Cette unité devait se réunir à Besançon à une armée de 40.000 hommes placée sous les ordres de M. d’Autichamp qui commandait cette place. Pour faciliter le déplacement de cette compagnie, les volontaires devaient voyager par quatre et être protégés par 62 brigades de maréchaussée acquises à leur cause. Une fois ses forces réunies, M. d’Autichamp devait marcher sur Paris pour y libérer le Roi et dissoudre l’Assemblée nationale.
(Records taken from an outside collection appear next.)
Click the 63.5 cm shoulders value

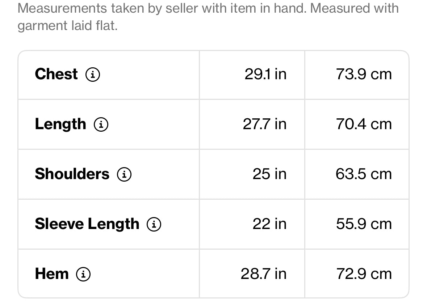click(364, 174)
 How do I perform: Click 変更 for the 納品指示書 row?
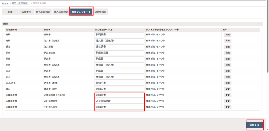click(x=227, y=53)
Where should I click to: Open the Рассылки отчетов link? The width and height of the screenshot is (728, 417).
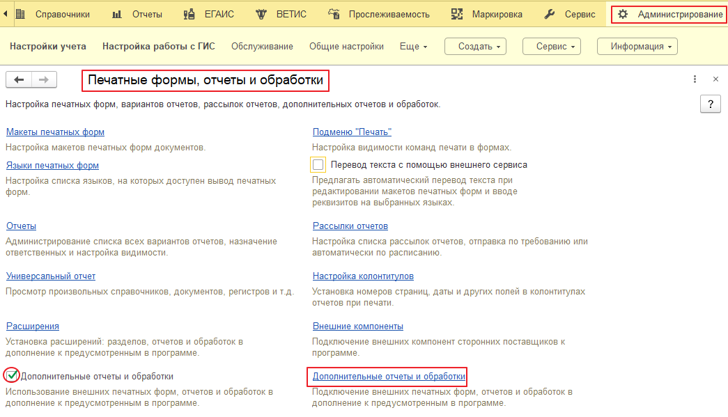(350, 226)
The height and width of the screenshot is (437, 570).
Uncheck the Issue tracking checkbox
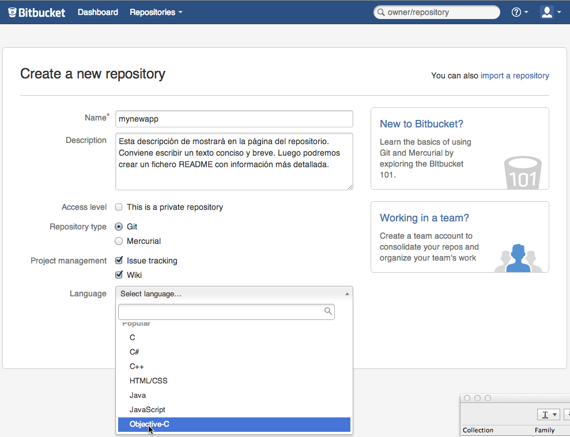[119, 261]
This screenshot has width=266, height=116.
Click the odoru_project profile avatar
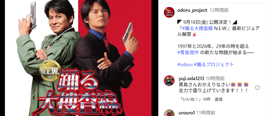(x=169, y=12)
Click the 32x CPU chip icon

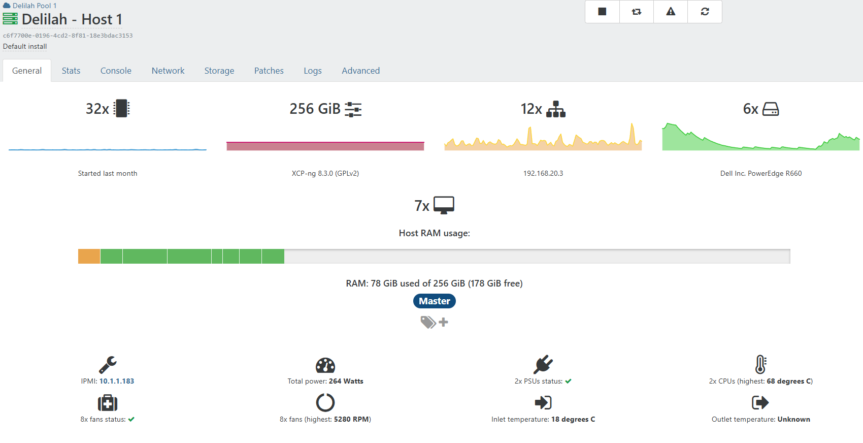click(x=121, y=109)
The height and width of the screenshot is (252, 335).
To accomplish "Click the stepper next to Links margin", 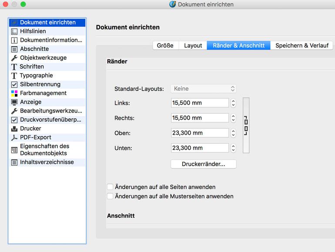I will point(233,103).
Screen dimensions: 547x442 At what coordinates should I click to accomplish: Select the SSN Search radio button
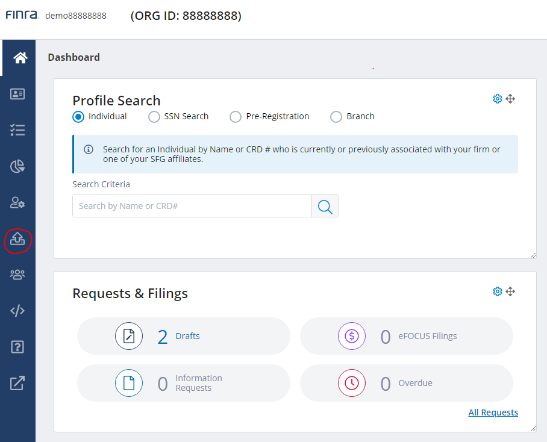click(x=154, y=117)
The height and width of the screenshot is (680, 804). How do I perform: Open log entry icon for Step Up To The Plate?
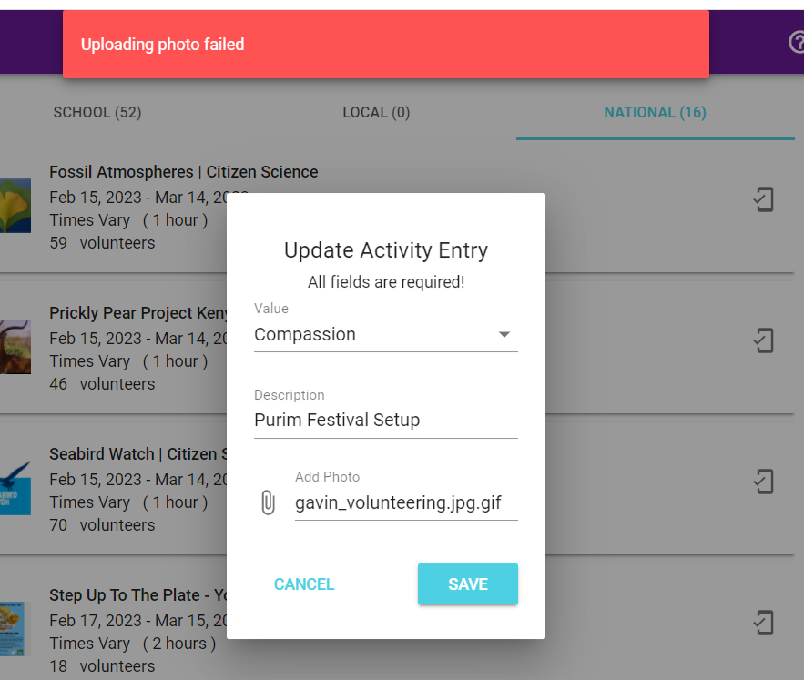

Deux autres armées devaient alors pénétrer simultanément en France, l’une de 40.000 hommes sous les ordres du prince de Condé et la seconde forte de 30.000 sous ceux du comte d’Artois, frère cadet du roi.
Après avoir fait confectionner à Valence l’uniforme décrit plus haut, le sieur Borie quitta subrepticement la ville, accompagné de son seul camarade. Ce départ précipité aurait alerté les autorités et Blein fut bientôt dénoncé par un de ses amis. L’alerte fut aussitôt transmise aux gardes nationales de Besançon, Mâcon, Dijon, Lyon et au "département de Rhône-et-Loire". Le sieur « de Bourbon-Bussy » ayant été identifié par la garde nationale de Mâcon comme M. Mignot de Bussy, son château fut bientôt cerné à l’aube du 17 octobre par 200 gardes. La visite domiciliaire permit de découvrir deux tromblons, quelques fusils et sabres, des cartouches et deux barils de poudre contenant environ quatre-vingt livres, mais surtout une malle avec six uniformes correspondant à la description faite par le tailleur de Valence.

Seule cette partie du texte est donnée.